Elisabete Malafaia, Filipa Batista, Bruno Maggia, Carolina S. Marques, Fernando Escaso, Pedro Dantas, and Francisco Ortega (2025)
Theropod tooth morphotypes from the Andrés fossil site: insights into a highly diverse fauna of European Late Jurassic carnivore dinosaurs.
Palaeontologia Electronica 28(3): a53
doi:
https://doi.org/10.26879/1504https://palaeo-electronica.org/content/2025/5721-diversity-of-theropod-teeth-from-the-upper-jurassic-of-portugalFree pdf:
https://palaeo-electronica.org/content/pdfs/1504.pdfThe Andrés fossil site (Pombal, Portugal) is well known by its abundant record of fossils attributed to the theropod Allosaurus. However, a diversity of other vertebrates has also been identified in this Upper Jurassic locality, including fishes, lepidosaurs, crocodylomorphs, pterosaurs and different dinosaur groups. The Late Jurassic vertebrate fossil record in other European areas is scarce and mostly represented by isolated teeth, highlighting the importance of detailed descriptions and comprehensive analyses of these fossils to approach the faunal diversity in these landmasses.
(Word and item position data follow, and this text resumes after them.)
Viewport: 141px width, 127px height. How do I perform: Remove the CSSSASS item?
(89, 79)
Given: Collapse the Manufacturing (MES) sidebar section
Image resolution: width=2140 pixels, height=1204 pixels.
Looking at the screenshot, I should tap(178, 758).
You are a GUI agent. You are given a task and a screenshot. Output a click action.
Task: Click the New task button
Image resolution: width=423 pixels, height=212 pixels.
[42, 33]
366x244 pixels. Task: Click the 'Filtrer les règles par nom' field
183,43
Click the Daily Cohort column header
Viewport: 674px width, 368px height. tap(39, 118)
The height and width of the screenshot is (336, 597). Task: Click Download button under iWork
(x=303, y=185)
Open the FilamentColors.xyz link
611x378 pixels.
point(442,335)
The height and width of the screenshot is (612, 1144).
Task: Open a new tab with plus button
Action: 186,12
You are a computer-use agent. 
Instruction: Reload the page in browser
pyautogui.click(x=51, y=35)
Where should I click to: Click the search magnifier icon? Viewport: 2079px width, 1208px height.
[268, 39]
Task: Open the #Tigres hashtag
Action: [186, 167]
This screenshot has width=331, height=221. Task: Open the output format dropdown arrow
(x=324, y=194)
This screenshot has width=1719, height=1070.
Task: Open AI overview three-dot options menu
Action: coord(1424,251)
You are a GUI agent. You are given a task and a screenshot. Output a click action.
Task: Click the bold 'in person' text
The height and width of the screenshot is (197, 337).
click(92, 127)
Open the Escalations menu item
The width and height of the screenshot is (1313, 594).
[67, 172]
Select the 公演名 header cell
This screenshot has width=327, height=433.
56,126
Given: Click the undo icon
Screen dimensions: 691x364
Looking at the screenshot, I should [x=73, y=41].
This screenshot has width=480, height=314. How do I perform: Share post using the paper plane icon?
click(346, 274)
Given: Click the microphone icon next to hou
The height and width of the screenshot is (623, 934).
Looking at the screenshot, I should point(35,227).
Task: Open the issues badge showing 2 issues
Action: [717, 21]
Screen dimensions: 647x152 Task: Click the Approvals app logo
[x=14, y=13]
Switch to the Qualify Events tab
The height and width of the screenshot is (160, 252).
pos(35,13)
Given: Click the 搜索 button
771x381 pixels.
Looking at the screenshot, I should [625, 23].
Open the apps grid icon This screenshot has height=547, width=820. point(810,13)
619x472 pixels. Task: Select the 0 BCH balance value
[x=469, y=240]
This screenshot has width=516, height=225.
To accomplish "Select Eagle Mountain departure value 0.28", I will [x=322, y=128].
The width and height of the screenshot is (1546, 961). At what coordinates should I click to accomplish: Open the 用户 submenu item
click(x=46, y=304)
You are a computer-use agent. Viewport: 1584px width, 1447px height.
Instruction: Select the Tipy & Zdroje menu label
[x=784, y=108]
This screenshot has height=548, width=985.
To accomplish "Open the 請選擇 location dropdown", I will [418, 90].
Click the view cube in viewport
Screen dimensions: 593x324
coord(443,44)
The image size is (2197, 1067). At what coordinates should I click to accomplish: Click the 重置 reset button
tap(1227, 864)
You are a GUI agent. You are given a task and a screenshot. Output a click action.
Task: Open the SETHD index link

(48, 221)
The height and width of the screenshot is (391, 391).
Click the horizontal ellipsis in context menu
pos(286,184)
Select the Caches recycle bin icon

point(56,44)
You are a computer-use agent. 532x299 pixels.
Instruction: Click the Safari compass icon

Here, an assemblage of isolated theropod teeth collected from Tithonian levels at the Andrés locality in the Lusitanian Basin is described. A combination of different methods, including discriminant and cladistic analyses as well as machine learning tools, was used to assess their taxonomic identification. These analyses allowed to characterize ten different morphotypes attributed to Allosaurus and to several groups of small coelurosaurian theropods, including indeterminate Coelurosauria, early-branching Tyrannosauroidea, Neocoelurosauria, Velociraptorinae, and Dromaeosaurinae. This study revealed an unusually diverse theropod dinosaur fauna, showing some similarities to that described from the Kimmeridgian lignite levels of the famous Guimarota fossil site (Leiria, Portugal). Other tooth morphotypes from different Upper Jurassic European localities are comparable to those described at the Andrés fossil site, suggesting similarities in theropod faunal composition. The study of this large assemblage of isolated theropod teeth allow us to better understand the palaeobiodiversity, paleogeographic distribution, and evolutionary history of the Late Jurassic theropod fauna of the Iberian Peninsula and other correlative European areas.